Hello,

I like the idea of enforcing quality rules in the tree, but I have a few
reservations regarding the current plan.

On Sun, Jul 29, 2018 at 04:47:47PM +0900, Alice Ferrazzi wrote:
> Sent from my phone. Please excuse my brevity.
> 
> On Sun, 29 Jul 2018, 16:39 Fabian Groffen, <grob...@gentoo.org> wrote:
> 
> > Completely agreeing with Sergei, with some additional suggestions:
> >
> > On 28-07-2018 23:14:12 +0100, Sergei Trofimovich wrote:
> > > On Sun, 29 Jul 2018 00:40:18 +0300
> > > Mikle Kolyada <zlog...@gentoo.org> wrote:
> > >
> > > > Hello,
> > > >
> > > > The Gentoo QA team would like to introduce the following policy that
> > > > would be applied to individuals breaking the state and quality of the
> > > > main gentoo.git tree

If you introduce penalties for breaking prefix as well, I'm afraid many
people will be unnecessarily penalized. I think that such penalties are
counter productive in most cases. If someone is really being careless it
might make sense to get some warning and lose commit access temporarily.
If someone made a simple mistake that can be easily fixed, like version
bumping a package that starts to fail in some corner case, then
punishment doesn't make much sense. 

I'd rather prefer to see improvements to our automated checks as the
mean to improve the quality of the tree, and penalties for people that
do not use repoman. Rather than a temporary ban, it would also make more
sense to just require someone to go through the ebuild quiz again as
penalty for breaking the tree many times.

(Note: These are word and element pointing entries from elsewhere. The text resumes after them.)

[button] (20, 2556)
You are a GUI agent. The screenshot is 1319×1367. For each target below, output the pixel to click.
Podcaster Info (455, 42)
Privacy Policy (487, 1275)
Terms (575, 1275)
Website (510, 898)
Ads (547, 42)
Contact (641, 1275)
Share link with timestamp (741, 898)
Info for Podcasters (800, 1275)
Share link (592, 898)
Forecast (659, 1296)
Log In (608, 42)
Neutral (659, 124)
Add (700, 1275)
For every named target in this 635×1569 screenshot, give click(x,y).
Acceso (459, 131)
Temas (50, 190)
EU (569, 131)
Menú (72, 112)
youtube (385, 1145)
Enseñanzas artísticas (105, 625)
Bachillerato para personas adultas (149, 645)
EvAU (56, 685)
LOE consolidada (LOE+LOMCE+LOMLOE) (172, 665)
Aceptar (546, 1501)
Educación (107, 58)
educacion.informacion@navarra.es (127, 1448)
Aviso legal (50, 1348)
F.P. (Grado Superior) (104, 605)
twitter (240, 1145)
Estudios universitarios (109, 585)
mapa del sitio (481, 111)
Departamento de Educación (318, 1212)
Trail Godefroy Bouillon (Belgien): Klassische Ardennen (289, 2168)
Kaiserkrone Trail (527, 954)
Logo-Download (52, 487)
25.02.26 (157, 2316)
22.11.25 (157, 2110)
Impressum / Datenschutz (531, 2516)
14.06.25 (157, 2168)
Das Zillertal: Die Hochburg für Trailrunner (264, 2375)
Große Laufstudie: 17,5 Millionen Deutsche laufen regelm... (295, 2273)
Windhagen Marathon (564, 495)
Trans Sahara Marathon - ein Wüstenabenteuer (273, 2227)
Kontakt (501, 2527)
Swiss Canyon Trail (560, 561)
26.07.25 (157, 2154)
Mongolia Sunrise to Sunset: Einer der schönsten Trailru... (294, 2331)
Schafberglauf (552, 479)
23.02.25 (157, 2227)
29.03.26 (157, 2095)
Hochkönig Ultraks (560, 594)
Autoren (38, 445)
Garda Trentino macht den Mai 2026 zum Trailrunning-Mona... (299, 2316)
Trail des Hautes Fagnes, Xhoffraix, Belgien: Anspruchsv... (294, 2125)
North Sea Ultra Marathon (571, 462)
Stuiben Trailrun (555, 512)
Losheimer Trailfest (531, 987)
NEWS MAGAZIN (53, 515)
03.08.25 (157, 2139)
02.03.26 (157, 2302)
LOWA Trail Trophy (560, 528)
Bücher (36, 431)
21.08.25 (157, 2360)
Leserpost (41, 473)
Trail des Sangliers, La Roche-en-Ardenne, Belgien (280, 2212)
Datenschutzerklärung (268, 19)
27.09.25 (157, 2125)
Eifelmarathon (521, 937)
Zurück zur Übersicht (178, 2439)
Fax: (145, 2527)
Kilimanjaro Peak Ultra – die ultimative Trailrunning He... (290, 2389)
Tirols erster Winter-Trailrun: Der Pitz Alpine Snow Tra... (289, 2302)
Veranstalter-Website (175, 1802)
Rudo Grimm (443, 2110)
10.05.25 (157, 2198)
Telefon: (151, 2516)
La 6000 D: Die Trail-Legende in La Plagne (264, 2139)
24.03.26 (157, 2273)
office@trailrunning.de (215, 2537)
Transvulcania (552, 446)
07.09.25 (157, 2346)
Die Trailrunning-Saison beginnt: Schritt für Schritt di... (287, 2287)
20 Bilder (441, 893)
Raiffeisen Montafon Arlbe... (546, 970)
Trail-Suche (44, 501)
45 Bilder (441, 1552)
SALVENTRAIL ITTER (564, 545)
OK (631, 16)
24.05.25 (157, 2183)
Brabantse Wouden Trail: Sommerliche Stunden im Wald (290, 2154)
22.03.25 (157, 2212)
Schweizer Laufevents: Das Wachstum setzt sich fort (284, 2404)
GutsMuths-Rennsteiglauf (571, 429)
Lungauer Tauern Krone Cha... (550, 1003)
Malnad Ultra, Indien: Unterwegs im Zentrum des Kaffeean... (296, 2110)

> > > > ( as we do not have this strictly documented yet):
> > > >
> > > > <policy>
> > > >
> > > > If recommended
> > >
> > > It's not called "recommended" but "enforced".
> >
> > I agree.  If you put penalties on these, they become hard rules.  I
> > think that change should be discussed by the council perhaps?
> >
> > > > Gentoo workflow policies are not followed by an
> > > > individual developer
> > > > (e.g make major changes to the widely used eclasses without prior
> > > > discussion on the mailing list or
> > > > commit changes that lead to multiple CI checks failure)
> > >
> > > Here should go exhaustive list of links to the policies to be enforced.
> >
> > At least.  And they should be clear and concise.  No "common sense" or
> > anything involved for exceptions and the like.  In addition, new checks
> > should be introduced to the community and possibly approved by council
> > as to whether being enforced or not.
> >
> > Fabian
> >
> > >
> > > > the standard QA
> > > > procedure is:
> > > >
> > > > 1.) Two warnings granted by QA team, after two independent breakages
> > > > 2.) Revoking the commit access for 14 days
> > > >
> > > > These violations will be evaluated individually by all QA team members.
> > > > Warnings can be revoked, if during 6 months period a developer makes at
> > > > least 20 non trivial changes not producing more breakages.
> > > >
> > > > </policy>
> > >
> > > --
> > >
> >
> if you want to enforce rules, would be productive to also have extensive
> documentation on how to avoid to make such problems.
> Better would be to invest more time in something like the breckage checker
> script, similar at what mgorny is doing, than adding more ways to block
> developers contributions.

I agree with Alice here. We already have the devmanual and repoman, as
well as the CI system, which are all very good. Extending them is the
best way to keep Gentoo in good shape. Also, if we have enough
resources, we can try to reject broken pushes, rather than punishing
devs after broken changes reach the main tree.